§ What you are asked to do
Only one stretch of the listing below is wanted. Give it again exactly, from the line with "Given: Expand All" through the line with "This screenshot has height=360, width=640.".

§ Data shown
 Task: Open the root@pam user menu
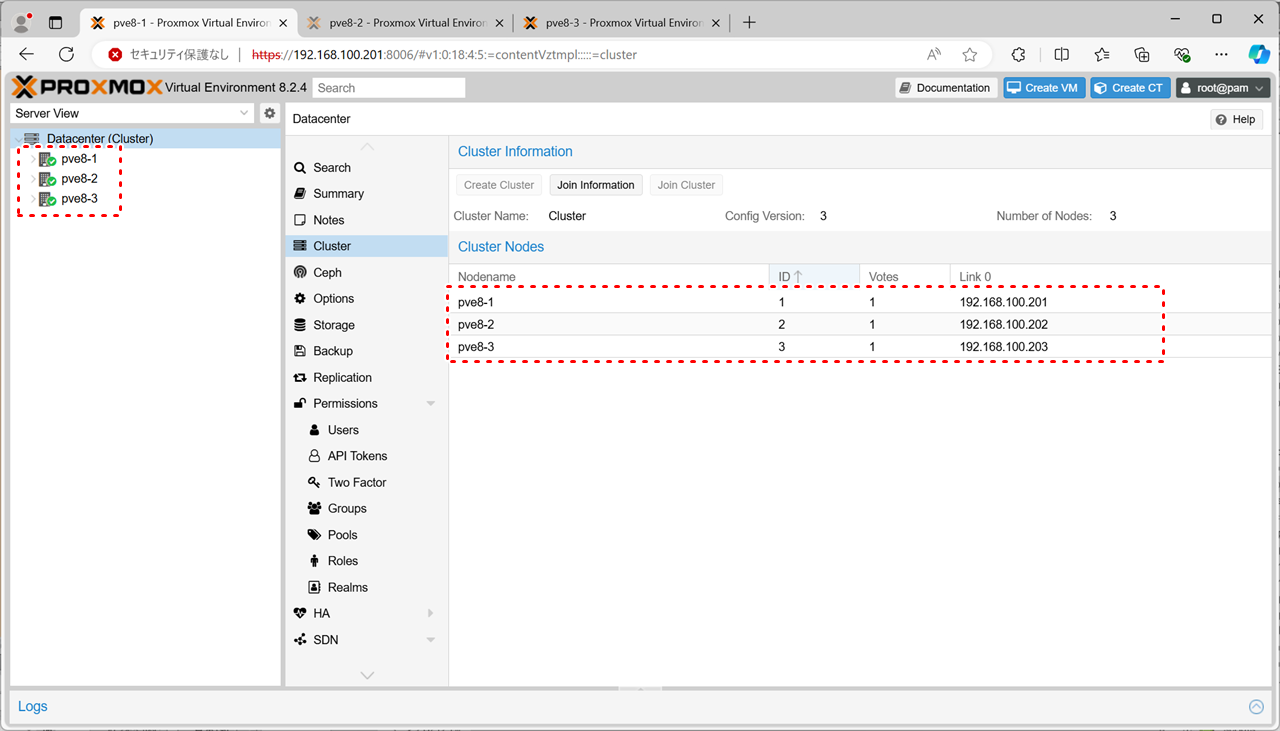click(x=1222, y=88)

--

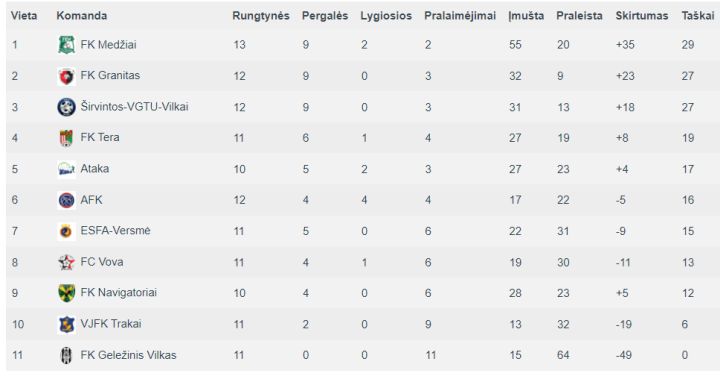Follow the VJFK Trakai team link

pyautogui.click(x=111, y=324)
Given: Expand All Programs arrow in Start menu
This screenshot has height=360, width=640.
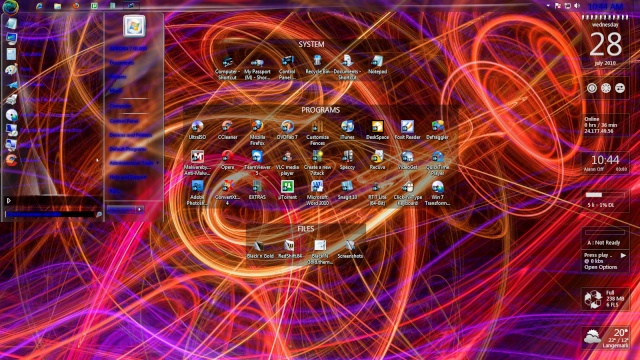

==

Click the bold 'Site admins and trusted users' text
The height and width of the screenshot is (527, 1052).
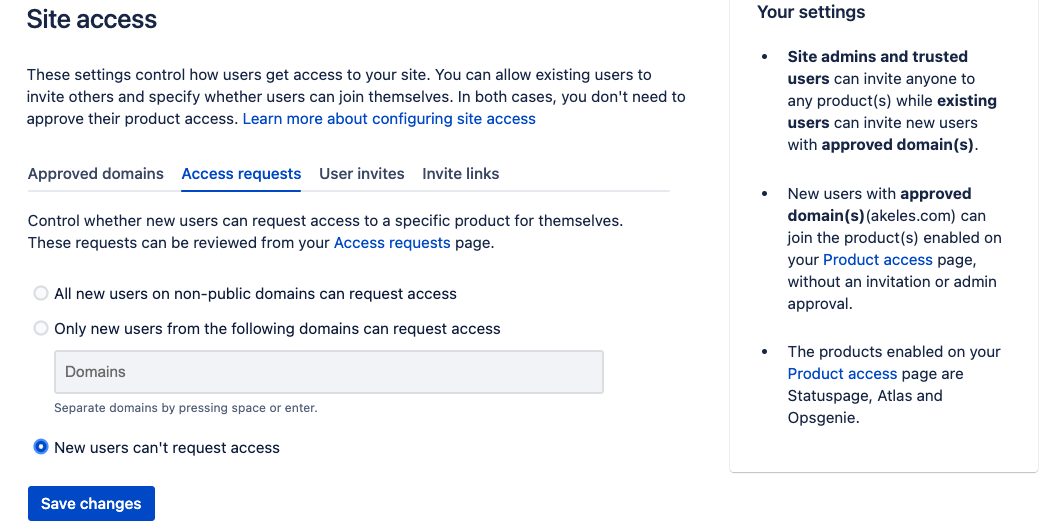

§ Answer to the problem
Given: Expand All Programs arrow in Start menu
This screenshot has height=360, width=640.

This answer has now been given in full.